Uma mãe capaz de discursar a favor de diversas causas, conhecedora de vinho e música clássica e tão dentro de outros mundos que deixou seu para trás, Evelyn acaba se fixando na vida de Kyle (Bobby Bryk), o filho de uma residente da sua casa de apoio à mulheres abusadas. Ele é o Ziggy . Ou, pelo menos, é isso que ela acha. Ao depositar suas expectativas neste outro garoto e tentar se transformar numa segunda figura materna para ele, Evelyn acaba perseguindo o jovem para todo lado, tentando convencê-lo a pensar e agir igual à ela vida. A relação, porém, é retratada como um caso severo de stalking. Quando a mãe de Kyle confronta Evelyn, o filme dá a entender que finalmente abordará esse comportamento estranho mas, não. Nada. Moore é excelente em entregar exatamente o desejo de seu diretor, mas a qualidade de sua atuação acaba servindo contra a própria personagem. Diferente do texto, a atriz não é unidimensional. É frustrante vê-la incapaz de crescer no curso da narrativa, presa por correntes impostas antes mesmo dela expressar sua primeira fila.

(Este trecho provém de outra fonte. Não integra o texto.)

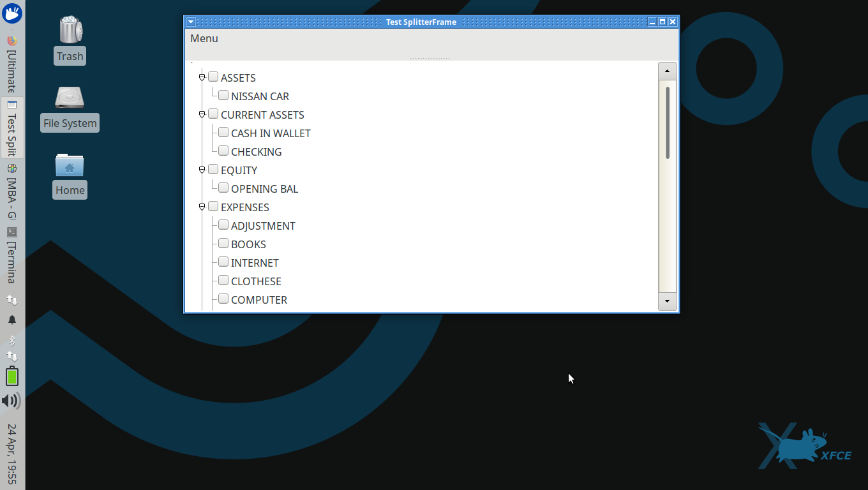Collapse the CURRENT ASSETS tree node

[202, 114]
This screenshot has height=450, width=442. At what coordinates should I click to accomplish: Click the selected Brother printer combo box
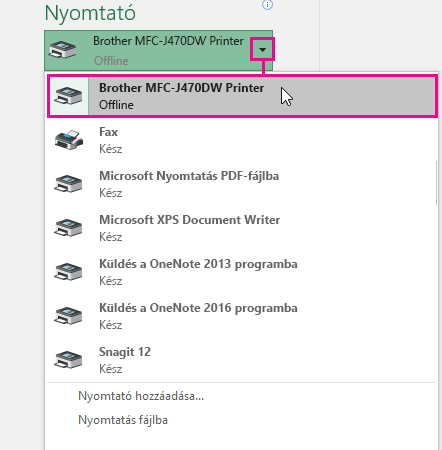tap(159, 51)
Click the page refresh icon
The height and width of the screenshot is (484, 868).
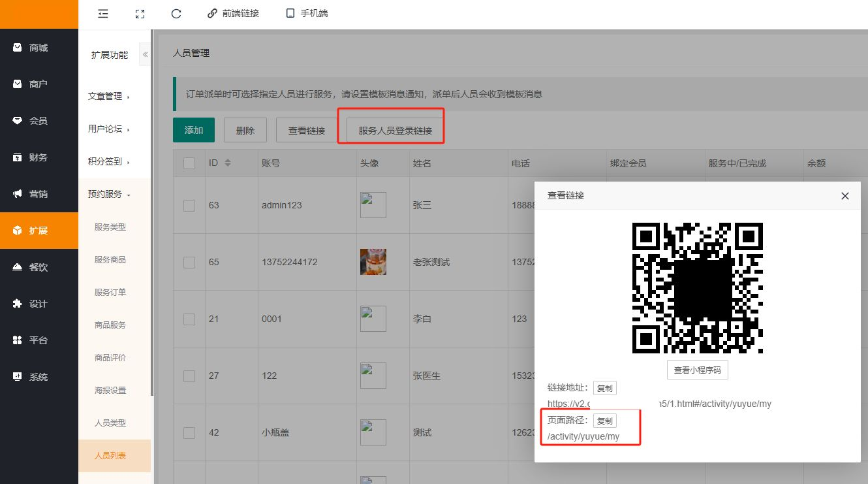(176, 14)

Enquanto Moore tenta elevar o papel sem conseguir, Wolfhard se mostra incapaz disso. Se When You Finish Saving the World fosse uma comédia sobre um menino besta perdido na tentativa de impressionar uma garota politicamente ativa, ele seria suficiente e até mesmo ideal para o papel, trazendo com si mesmo a combinação ideal de porte desajeitado com confiança irracional para trazer Ziggy Katz à vida. Um cantor numa plataforma meio Tiktok, meio Twitch, ele diz se importar com sua arte mas, na verdade, tem o coração voltado para a fama e promessa monetária geralmente usadas pela internet como forma de tentação. Nas cenas com sua mãe, ou quando seu personagem precisa enfrentar dilemas de escopo maior, ele desaparece.

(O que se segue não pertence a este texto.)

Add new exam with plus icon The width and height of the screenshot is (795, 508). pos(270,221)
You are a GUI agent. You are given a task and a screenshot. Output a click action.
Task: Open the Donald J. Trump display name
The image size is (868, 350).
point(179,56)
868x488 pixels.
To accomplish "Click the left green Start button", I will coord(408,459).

O que torna ambos arcos tão insatisfatórios, porém, é ver como durante seus percursos paralelos, When You Finish Saving the World apresenta os caminhos para aprimorar e engrandecer seu próprio material. A crush de Ziggy, ao vê-lo fingindo interesse para as causas nas quais ela está envolvida, garante ao menino que uma vida não inteiramente voltada para ativismo não é, necessariamente, uma vida inferior. Roger (Jay O. Sanders), marido de Evelyn e pai de Ziggy, entrega as respostas do teste ao denunciar o egoísmo dos outros membros da família Katz para os dois.


Eisenberg, contudo, ignora os alertas à cerca de sua polaridade simplória, tal qual seus personagens, prefere manter tudo num só tom até a conclusão do filme, quando o mundo e interesses de Evelyn e Ziggy finalmente se cruzam numa sequência fofa (engrandecida pela ótima trilha sonora de Emile Mosseri, cujas notas eletrônicas alcançam alturas fora do alcance do resto da obra), mas cuja inteligência não é tão grande quanto o diretor pensa. Ali, quando devia começar algo novo nessa dinâmica de mãe e filho, quando há potencial para drama e crescimento, ele decide encerrar a obra. A falta de construção dramática até ali remove do encerramento qualquer conquista dramática de consequência, oferecendo a When You Finish Saving the World uma linha de chegada fácil demais depois de uma jornada cujos obstáculos já não eram, desde o começo, grande coisa.